Required work
Report each line of the entries below that includes "computer".

Data

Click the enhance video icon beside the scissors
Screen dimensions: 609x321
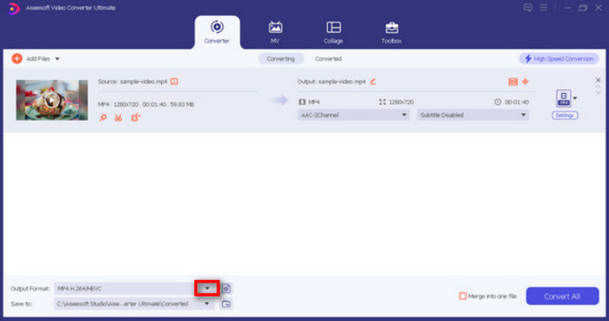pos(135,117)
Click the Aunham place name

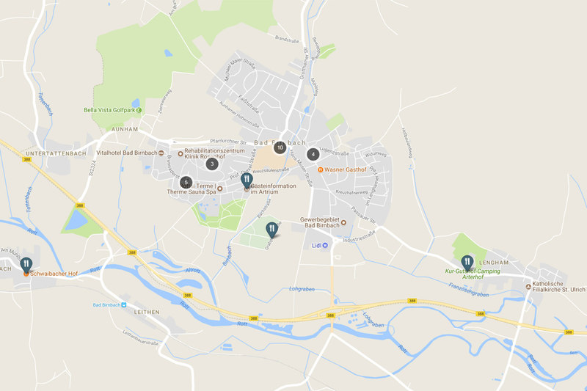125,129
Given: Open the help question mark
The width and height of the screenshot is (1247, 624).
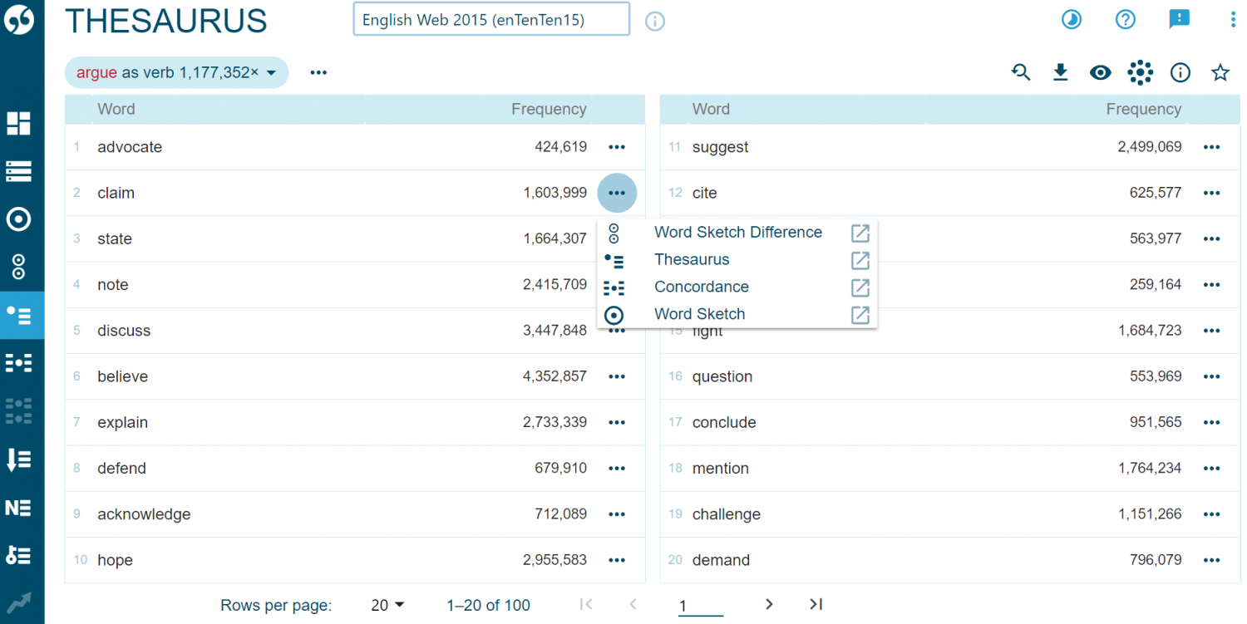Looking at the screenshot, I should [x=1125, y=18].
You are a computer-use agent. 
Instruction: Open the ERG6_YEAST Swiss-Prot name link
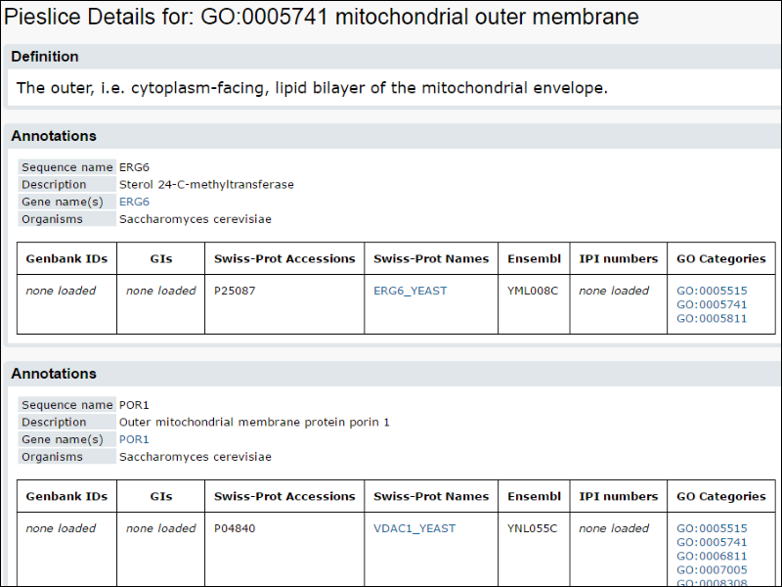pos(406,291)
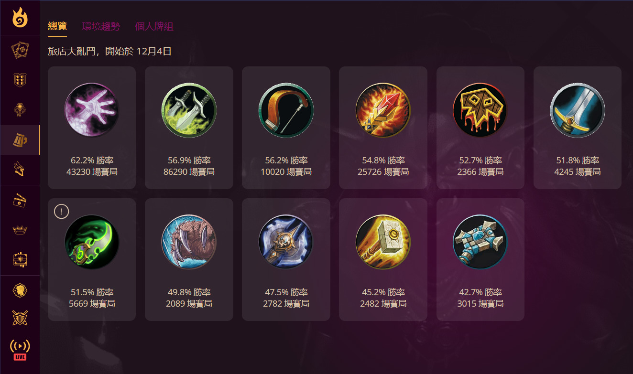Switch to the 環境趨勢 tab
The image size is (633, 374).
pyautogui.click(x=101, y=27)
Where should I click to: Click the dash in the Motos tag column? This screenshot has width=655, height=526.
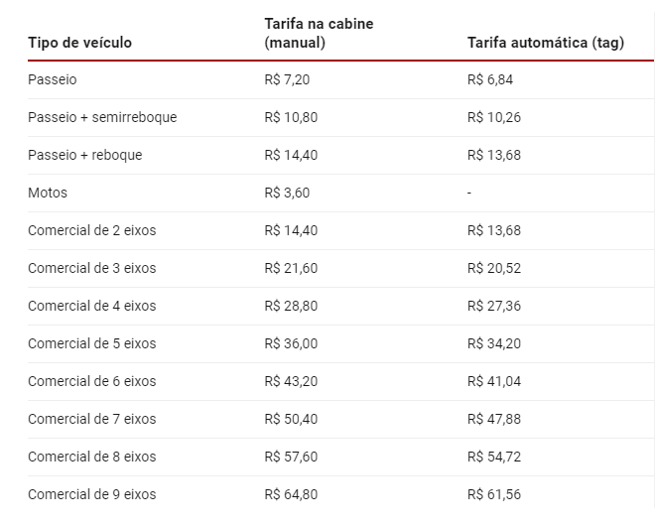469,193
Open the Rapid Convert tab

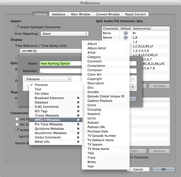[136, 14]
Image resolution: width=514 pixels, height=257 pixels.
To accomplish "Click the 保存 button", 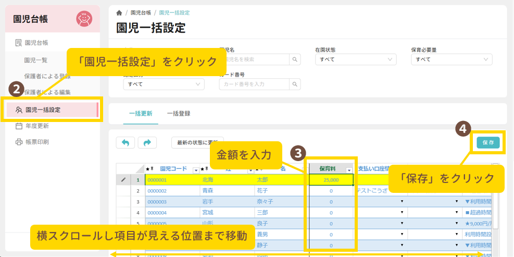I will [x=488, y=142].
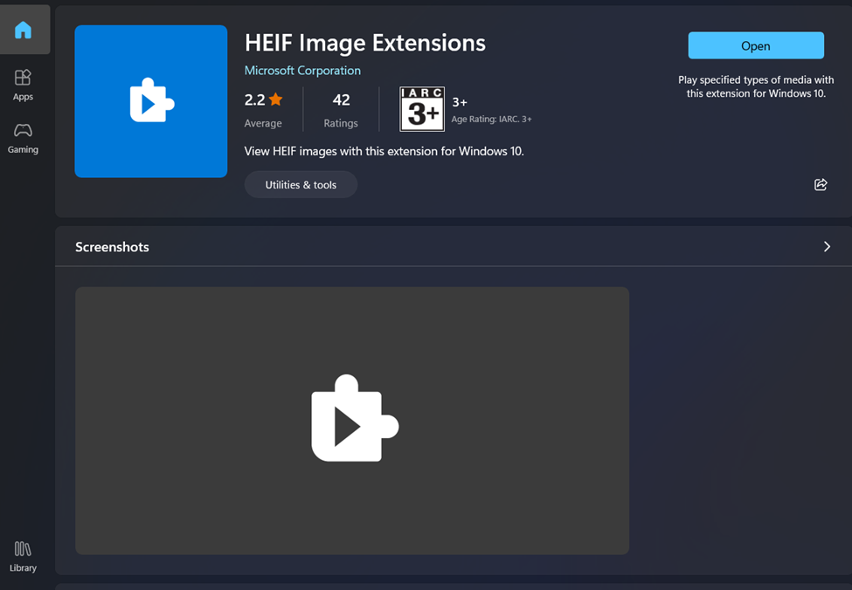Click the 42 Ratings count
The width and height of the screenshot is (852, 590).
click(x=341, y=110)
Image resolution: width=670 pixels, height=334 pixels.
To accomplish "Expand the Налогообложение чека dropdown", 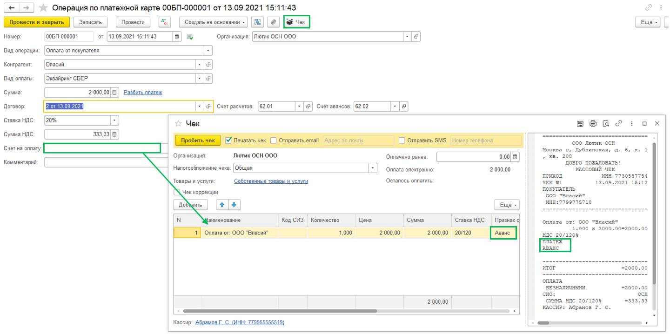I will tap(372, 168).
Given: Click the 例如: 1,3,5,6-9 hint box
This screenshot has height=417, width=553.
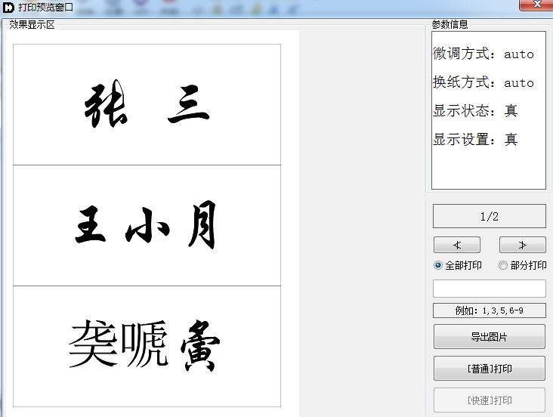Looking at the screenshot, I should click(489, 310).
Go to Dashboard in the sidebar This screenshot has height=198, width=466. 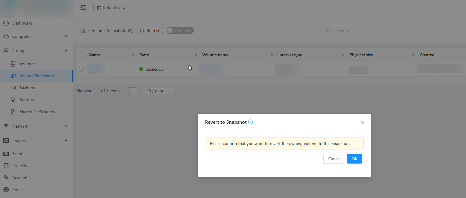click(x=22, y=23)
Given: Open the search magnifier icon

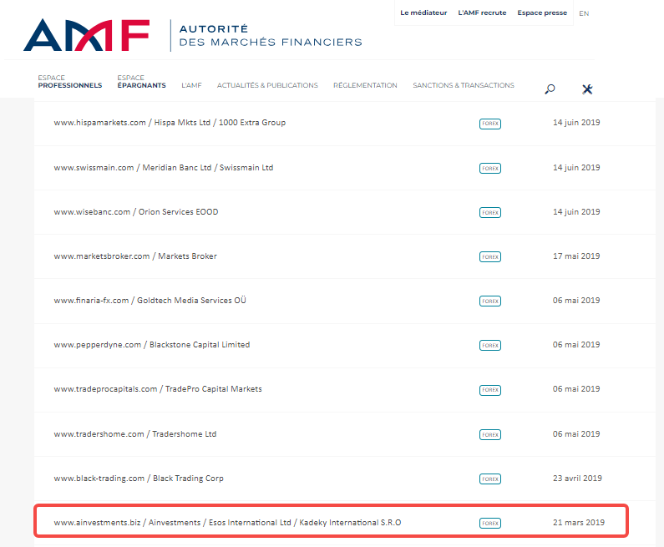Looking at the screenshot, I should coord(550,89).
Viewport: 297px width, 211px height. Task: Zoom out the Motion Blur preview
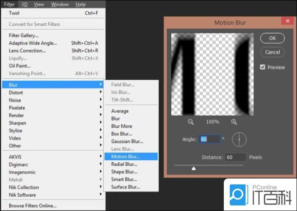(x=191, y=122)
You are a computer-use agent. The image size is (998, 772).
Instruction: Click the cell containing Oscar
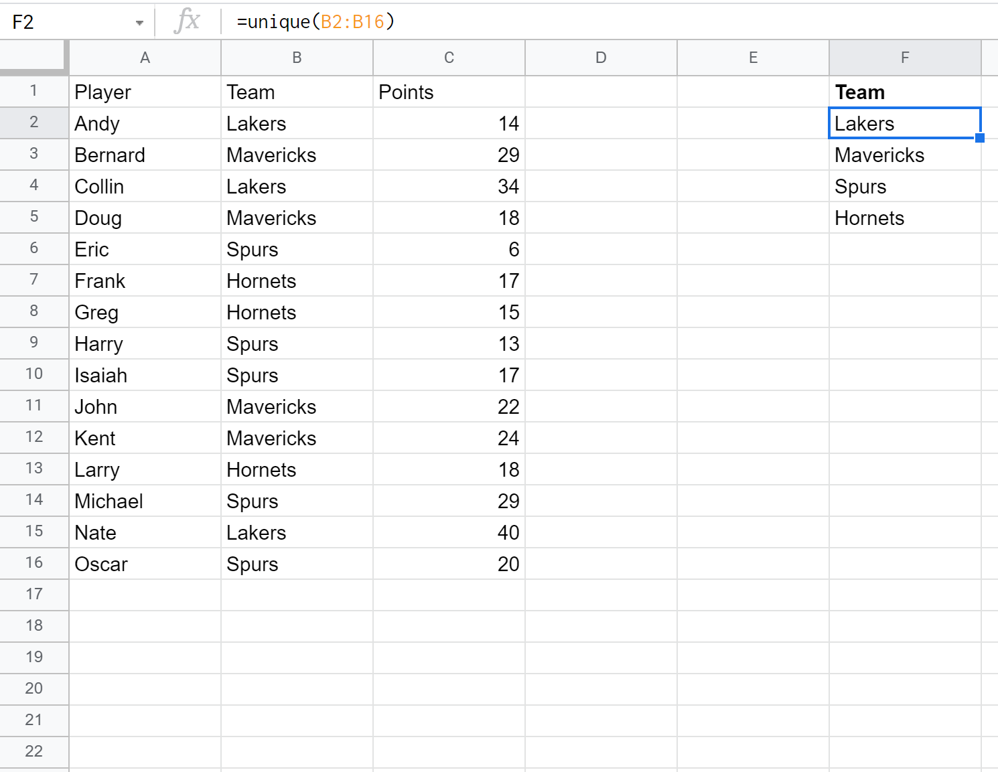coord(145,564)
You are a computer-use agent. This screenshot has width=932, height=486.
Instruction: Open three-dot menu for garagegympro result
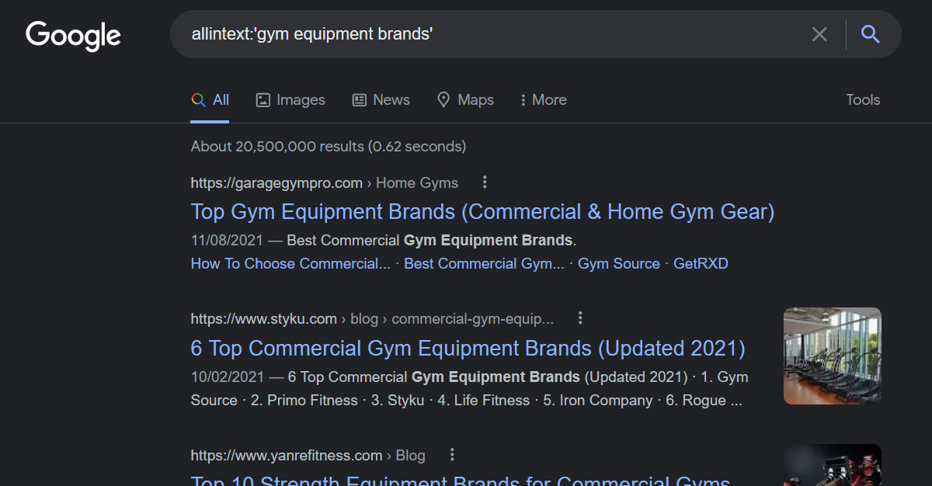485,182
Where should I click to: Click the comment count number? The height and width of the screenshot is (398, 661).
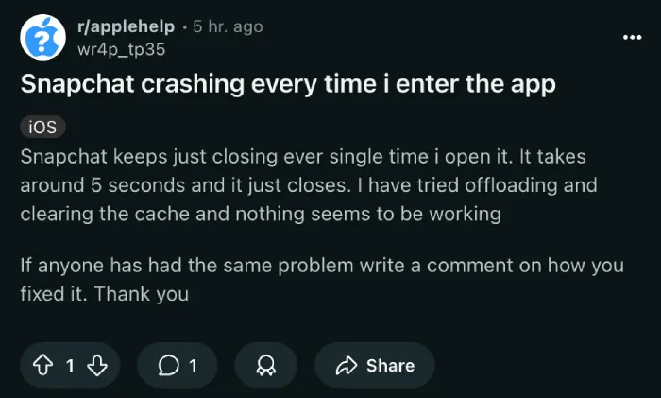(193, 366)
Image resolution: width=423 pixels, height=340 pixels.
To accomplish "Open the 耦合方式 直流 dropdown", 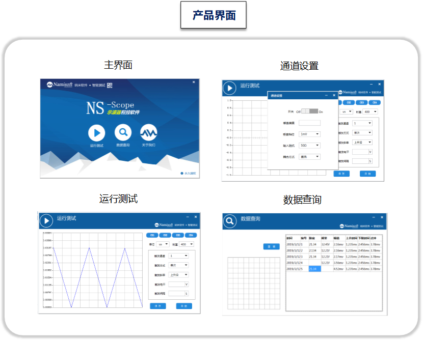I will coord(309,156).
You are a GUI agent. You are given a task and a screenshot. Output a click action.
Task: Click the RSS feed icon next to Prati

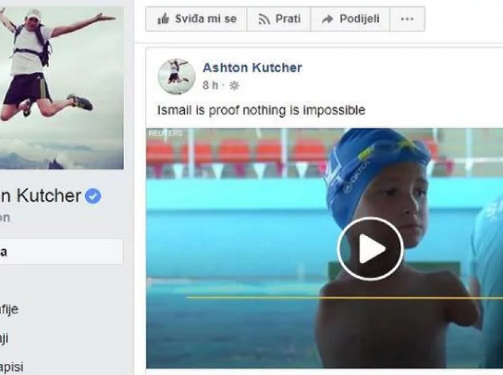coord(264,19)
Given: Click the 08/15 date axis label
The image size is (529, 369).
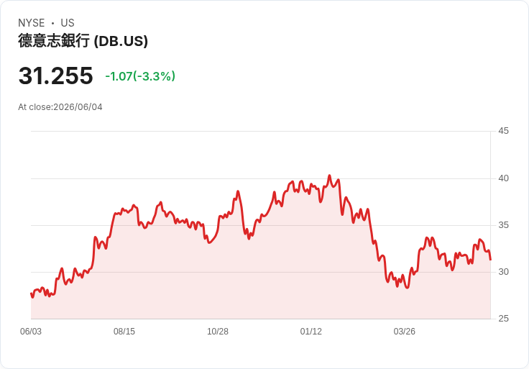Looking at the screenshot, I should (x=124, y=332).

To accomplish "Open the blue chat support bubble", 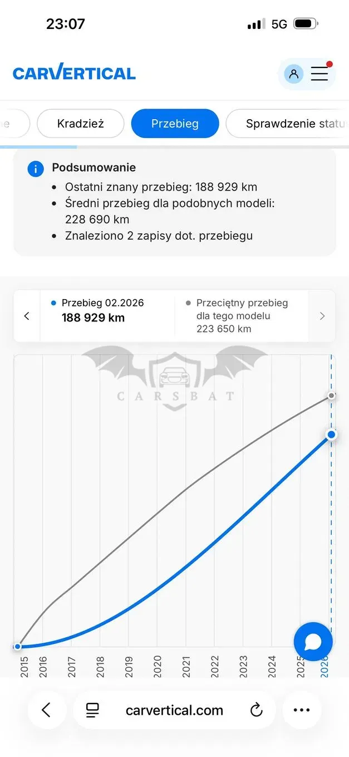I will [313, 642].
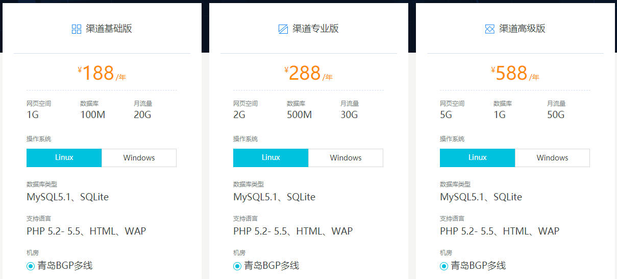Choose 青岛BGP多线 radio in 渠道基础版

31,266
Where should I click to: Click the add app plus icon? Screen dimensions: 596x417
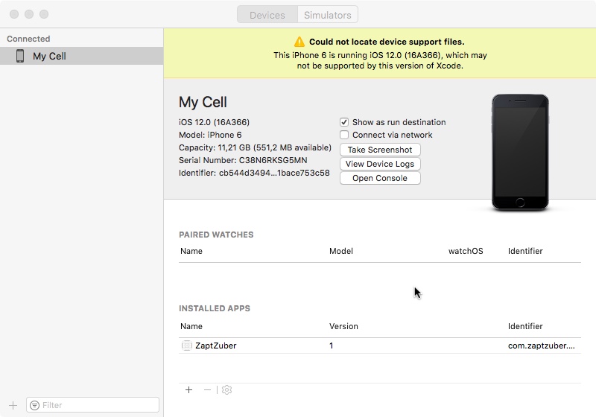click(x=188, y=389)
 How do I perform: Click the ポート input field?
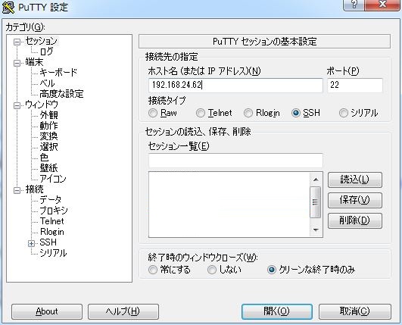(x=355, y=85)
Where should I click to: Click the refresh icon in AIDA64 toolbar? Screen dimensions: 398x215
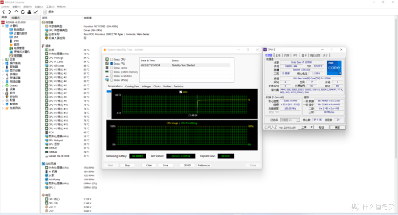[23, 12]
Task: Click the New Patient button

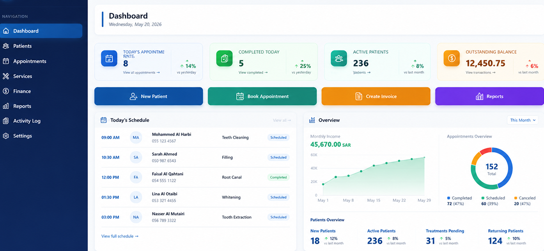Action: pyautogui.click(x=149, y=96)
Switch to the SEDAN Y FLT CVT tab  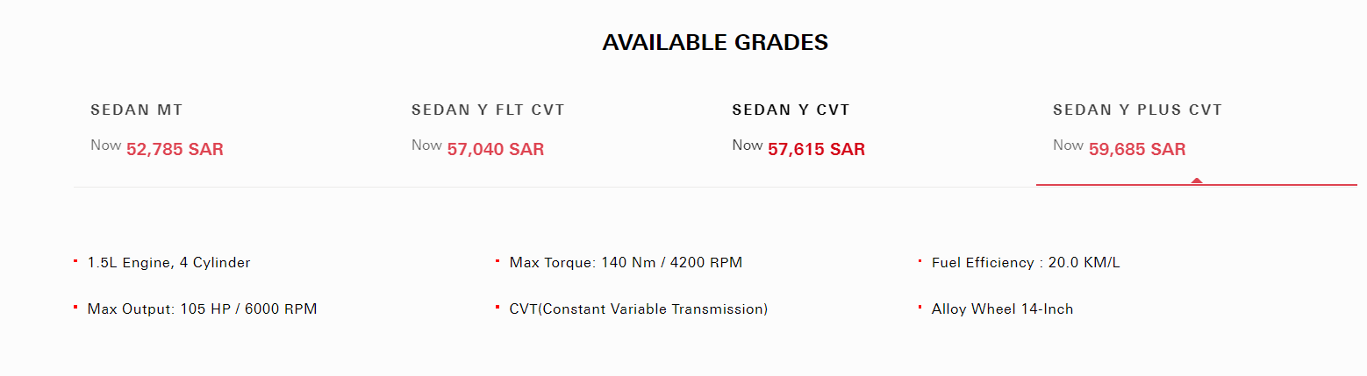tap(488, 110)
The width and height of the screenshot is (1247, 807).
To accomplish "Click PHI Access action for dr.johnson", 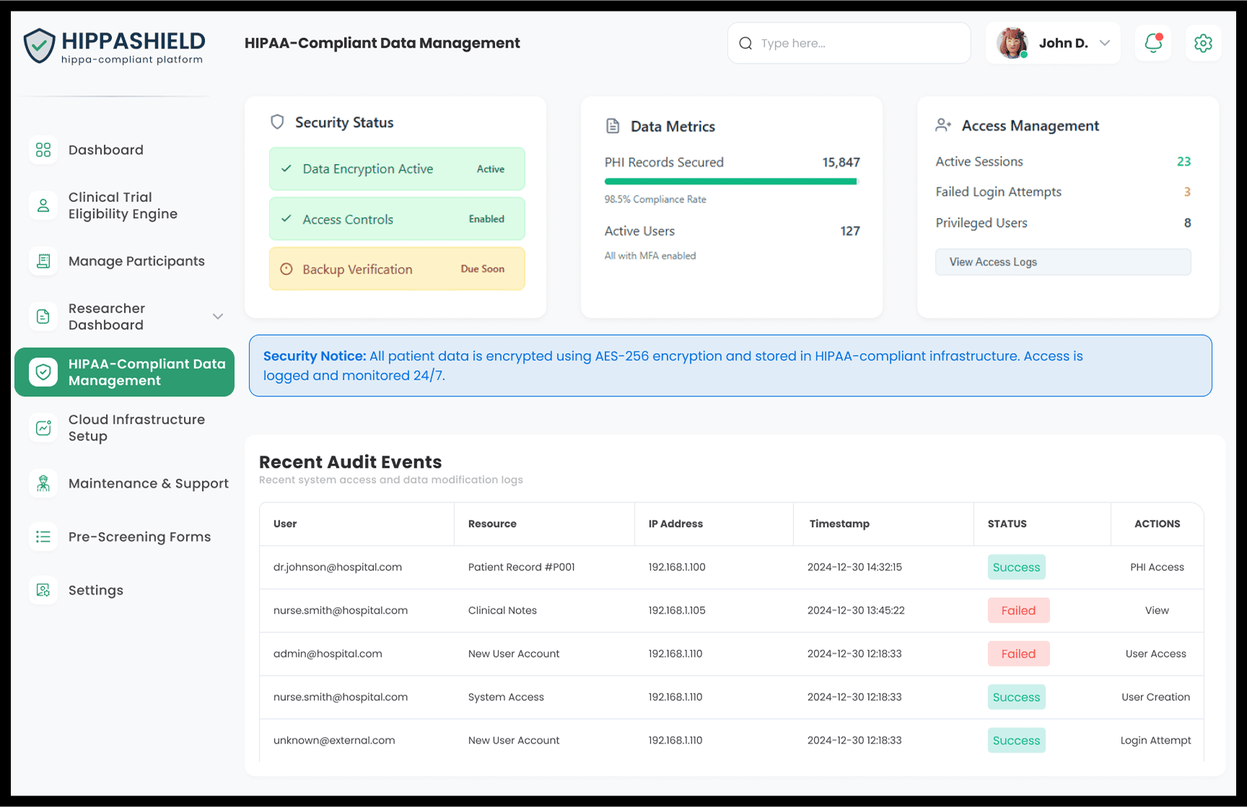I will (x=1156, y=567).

Task result
You are a computer-use agent. 
You are a computer-use agent. The image size is (998, 772).
You are a computer-use agent. This screenshot has width=932, height=486.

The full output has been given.